Tomato Plants are heavy feeders when they are fruiting but will only require the minerals and nutrients that will already be found in new compost/soil.

This means that feeding tomatoes is unnecessary until the flowers set and small, pea size fruit appear.

An easy mistake to make, if you are new to growing tomatoes, is to give your small plants tomato food. This food is only for tomato plants when they are fruiting and may cause root damage.

If you want to give plants a boost before they begin to fruit I would recommend the following:

  • General purpose plant food such as miracle grow at half strength.
  • Liquid seaweed extract - a general tonic and very useful when transplanting.

There are other nutrients that may be given such as epsom salts (magnesium sulphate) and extra calcium (to help prevent blossom end rot). However, these should be given with care because sometimes too much of one mineral may prevent a plant absorbing another, especially if foliar feeding.
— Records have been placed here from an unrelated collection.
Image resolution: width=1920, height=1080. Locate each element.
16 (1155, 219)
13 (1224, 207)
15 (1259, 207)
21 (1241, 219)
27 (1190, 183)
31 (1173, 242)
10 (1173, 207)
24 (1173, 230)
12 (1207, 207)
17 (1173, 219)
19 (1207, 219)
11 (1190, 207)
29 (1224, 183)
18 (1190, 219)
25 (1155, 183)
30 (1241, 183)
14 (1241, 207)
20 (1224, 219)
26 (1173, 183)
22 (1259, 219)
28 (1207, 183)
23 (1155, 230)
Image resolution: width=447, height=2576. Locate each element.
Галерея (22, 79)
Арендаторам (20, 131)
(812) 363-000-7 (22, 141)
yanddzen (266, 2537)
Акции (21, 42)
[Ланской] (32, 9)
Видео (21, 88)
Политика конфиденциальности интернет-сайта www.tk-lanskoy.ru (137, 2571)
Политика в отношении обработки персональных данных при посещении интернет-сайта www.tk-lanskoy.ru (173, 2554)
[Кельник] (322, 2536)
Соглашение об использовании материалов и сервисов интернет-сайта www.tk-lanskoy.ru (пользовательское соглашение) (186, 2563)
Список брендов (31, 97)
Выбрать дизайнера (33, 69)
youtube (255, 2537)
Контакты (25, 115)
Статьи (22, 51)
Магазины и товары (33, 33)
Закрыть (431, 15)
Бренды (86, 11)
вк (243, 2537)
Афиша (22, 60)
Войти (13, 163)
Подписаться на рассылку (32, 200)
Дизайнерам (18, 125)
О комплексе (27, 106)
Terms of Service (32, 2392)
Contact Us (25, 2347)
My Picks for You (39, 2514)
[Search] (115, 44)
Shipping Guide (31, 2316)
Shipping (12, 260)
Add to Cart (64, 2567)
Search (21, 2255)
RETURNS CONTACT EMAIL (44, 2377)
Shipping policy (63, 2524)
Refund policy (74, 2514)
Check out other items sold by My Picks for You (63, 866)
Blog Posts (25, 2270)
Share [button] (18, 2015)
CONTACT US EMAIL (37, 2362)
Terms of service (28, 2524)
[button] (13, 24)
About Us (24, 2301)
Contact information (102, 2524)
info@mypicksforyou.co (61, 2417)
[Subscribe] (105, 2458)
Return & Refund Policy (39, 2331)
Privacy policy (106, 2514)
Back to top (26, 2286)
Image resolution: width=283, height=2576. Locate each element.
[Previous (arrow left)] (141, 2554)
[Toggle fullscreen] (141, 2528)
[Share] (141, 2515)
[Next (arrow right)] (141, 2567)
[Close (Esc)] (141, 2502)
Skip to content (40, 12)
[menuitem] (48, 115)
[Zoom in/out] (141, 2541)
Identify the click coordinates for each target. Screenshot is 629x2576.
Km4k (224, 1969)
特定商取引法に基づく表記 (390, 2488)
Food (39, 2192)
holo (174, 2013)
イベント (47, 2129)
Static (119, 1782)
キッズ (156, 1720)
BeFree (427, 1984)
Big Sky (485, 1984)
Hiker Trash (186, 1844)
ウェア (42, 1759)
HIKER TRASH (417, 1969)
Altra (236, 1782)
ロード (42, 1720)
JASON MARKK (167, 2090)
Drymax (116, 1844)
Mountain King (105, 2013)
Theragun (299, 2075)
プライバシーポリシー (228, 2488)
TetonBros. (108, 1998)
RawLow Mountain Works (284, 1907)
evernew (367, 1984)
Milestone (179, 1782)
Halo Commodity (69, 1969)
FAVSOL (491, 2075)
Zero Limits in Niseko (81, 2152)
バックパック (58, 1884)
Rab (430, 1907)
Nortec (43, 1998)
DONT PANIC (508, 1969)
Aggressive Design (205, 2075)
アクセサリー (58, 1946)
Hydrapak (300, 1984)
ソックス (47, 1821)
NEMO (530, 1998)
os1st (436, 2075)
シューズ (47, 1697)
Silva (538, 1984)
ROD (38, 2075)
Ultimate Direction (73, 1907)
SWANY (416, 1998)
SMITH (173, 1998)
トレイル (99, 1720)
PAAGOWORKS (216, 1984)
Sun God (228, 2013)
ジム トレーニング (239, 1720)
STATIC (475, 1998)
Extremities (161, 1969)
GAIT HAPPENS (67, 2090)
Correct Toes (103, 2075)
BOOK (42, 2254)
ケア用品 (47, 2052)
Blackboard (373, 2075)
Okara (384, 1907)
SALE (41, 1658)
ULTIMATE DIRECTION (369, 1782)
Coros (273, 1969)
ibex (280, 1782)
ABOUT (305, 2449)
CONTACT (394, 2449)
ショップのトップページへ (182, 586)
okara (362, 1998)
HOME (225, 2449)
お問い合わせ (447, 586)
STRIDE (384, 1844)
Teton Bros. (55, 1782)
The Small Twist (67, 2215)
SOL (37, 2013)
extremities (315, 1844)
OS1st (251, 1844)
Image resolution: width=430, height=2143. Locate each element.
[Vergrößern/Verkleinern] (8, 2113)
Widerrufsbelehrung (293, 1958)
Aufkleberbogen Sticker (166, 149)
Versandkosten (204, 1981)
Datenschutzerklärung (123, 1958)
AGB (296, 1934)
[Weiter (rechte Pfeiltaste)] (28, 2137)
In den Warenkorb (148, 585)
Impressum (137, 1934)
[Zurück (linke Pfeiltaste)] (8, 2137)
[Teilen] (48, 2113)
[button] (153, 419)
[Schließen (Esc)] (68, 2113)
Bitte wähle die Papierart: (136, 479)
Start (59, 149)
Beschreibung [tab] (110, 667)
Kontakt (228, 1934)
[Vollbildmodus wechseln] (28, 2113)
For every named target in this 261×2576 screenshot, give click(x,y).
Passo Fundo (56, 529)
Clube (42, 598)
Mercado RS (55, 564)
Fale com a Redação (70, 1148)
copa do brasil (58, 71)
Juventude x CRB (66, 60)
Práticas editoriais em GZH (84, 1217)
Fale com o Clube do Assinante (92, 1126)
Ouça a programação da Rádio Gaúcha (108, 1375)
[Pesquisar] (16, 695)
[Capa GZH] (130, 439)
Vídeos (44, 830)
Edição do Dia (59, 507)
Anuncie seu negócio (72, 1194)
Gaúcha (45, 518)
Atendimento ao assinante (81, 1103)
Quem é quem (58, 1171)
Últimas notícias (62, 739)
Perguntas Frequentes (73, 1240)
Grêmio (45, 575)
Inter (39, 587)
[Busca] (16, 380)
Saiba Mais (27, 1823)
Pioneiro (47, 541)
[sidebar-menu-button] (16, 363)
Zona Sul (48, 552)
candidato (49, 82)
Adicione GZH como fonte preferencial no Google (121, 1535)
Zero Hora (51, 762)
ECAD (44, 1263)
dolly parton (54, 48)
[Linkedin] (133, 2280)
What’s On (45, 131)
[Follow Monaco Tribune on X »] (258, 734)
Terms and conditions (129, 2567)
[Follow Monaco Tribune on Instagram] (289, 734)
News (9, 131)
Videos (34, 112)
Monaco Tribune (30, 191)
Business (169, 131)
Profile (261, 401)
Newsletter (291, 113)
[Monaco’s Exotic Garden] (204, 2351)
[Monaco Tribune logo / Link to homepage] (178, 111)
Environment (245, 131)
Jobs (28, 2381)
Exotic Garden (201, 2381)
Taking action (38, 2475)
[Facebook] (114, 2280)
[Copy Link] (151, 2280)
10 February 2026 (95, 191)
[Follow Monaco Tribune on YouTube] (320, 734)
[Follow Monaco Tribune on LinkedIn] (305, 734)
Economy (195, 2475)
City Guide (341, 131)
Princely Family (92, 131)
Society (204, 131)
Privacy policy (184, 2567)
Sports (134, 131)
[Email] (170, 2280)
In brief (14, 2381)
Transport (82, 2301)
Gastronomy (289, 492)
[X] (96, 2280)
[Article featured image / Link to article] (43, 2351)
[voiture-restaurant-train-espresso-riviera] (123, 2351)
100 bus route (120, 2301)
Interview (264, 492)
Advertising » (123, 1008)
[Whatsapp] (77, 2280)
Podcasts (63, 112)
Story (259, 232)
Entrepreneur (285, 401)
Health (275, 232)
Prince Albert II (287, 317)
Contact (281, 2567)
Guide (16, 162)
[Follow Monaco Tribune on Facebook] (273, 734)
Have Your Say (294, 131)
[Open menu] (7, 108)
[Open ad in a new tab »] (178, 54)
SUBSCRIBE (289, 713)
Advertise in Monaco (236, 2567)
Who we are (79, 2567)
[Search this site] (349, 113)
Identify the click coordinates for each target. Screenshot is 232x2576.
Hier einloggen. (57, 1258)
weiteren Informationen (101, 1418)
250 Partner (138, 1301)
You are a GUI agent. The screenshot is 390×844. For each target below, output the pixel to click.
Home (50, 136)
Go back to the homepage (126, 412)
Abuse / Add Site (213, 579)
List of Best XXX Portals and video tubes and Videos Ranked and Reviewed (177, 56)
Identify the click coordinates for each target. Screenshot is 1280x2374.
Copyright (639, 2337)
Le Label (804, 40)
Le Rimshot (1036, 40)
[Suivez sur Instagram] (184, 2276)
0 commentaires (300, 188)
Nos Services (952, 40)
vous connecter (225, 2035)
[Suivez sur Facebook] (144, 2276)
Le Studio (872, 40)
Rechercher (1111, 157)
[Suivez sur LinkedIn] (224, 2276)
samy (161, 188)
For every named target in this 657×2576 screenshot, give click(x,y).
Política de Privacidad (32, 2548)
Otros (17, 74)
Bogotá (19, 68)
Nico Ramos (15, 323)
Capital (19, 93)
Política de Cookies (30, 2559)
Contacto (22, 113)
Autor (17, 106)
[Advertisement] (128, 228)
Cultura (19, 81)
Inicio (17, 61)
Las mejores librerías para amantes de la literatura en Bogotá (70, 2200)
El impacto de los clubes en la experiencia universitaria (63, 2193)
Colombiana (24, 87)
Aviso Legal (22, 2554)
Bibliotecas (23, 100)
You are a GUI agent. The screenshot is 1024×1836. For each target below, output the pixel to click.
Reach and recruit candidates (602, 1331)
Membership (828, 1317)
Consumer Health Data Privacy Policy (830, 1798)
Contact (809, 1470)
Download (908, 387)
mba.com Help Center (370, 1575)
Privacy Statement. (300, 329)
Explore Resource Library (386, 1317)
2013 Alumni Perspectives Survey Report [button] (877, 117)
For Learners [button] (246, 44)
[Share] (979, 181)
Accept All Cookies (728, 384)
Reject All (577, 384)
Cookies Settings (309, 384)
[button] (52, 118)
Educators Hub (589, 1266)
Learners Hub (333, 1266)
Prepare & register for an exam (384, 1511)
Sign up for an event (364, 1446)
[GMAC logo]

The thing is not to get too obsessed with feeding tomato plants (as I have done in the past) because if you do, you'll probably give them too much.


If plants have been transplanted into new compost or soil - within the last five weeks - they do not need to be fed.

When transplanting, a half strength feed with general purpose food is helpful (but not essential) because it helps the plants become established in their new home.

Give tomato food (only) when plants start to fruit - little and often is the best way. Professional growers usually feed at every watering, at a reduced strength, so plants alway have access to food.